Penolakan Band Sukatani Jadi Duta Polri: Hak Warga Negara, Intimidasi Dipertanyakan

Penolakan Band Sukatani Jadi Duta Polri: Hak Warga Negara, Intimidasi Dipertanyakan

Keputusan Band Sukatani asal Purbalingga, Jawa Tengah, untuk menolak tawaran menjadi Duta Polri telah menimbulkan perdebatan publik. Kabareskrim Polri, Komjen Pol Wahyu Widada, menanggapi penolakan tersebut dengan menyatakan bahwa hal itu merupakan hak konstitusional warga negara dan sepenuhnya dihormati oleh institusi kepolisian. Pernyataan ini disampaikan Wahyu saat ditemui di kantor Kementerian Pemberdayaan Perempuan dan Perlindungan Anak (Kemen PPPA) Jakarta, Selasa (4/3/2025).

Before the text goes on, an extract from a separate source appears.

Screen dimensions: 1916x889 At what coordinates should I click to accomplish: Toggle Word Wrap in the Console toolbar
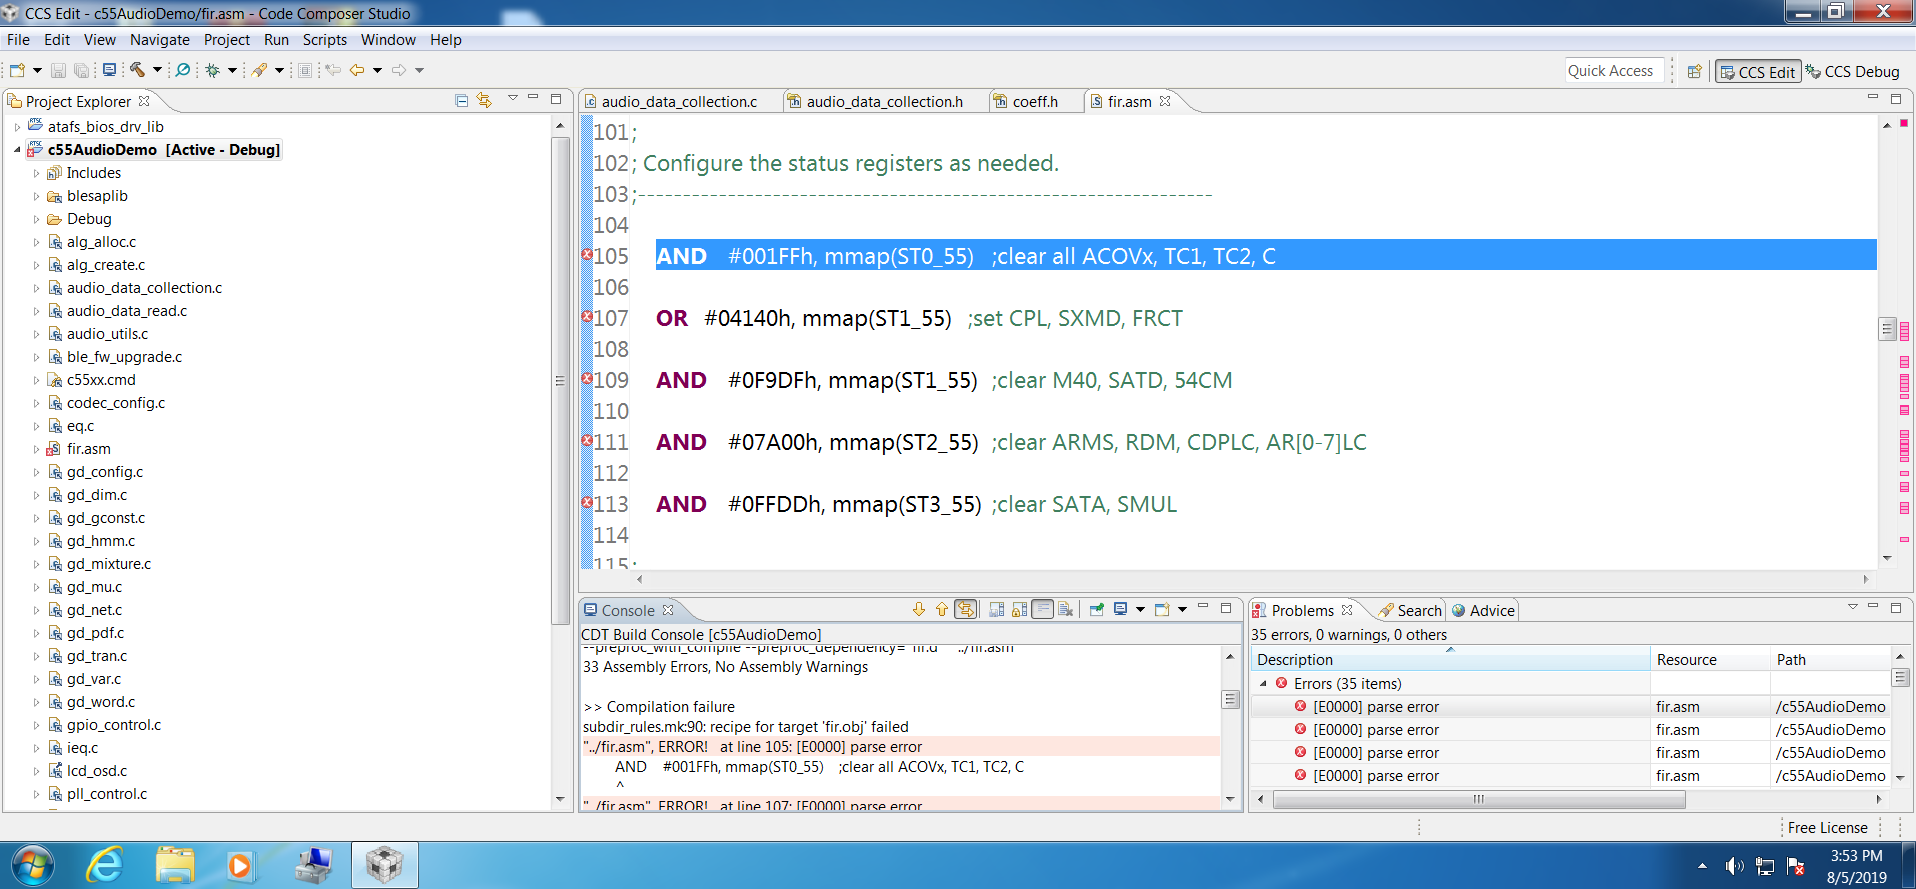(x=1043, y=610)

"Keputusan tersebut murni hak warga negara, dan kami menghormati pilihan tersebut," tegas Wahyu. Pernyataan ini muncul setelah band yang dikenal dengan lagu kontroversial 'Bayar Bayar Bayar' tersebut menarik lagu tersebut dari berbagai platform musik digital, memicu spekulasi publik dan pernyataan terbuka band tersebut mengenai dugaan intimidasi dari pihak kepolisian.

Band beraliran punk ini, yang sebelumnya menarik perhatian publik dengan lagu tersebut dan kemudian menariknya dari platform digital, mengklaim mengalami intimidasi yang menyebabkan mereka meminta maaf kepada Polri melalui sebuah video pernyataan. Namun, Kabareskrim menyatakan ketidaktahuannya mengenai dugaan intimidasi tersebut. "Saya tidak mengetahui adanya intimidasi," ujarnya singkat.

Pernyataan Kabareskrim tersebut dipertanyakan oleh Sekretaris Jenderal Dewan Pimpinan Nasional Perhimpunan Advokat Indonesia (Peradi), Hermansyah Dulaimi. Hermansyah mengungkapkan bahwa persepsi publik mengenai adanya intimidasi terhadap Band Sukatani cukup luas.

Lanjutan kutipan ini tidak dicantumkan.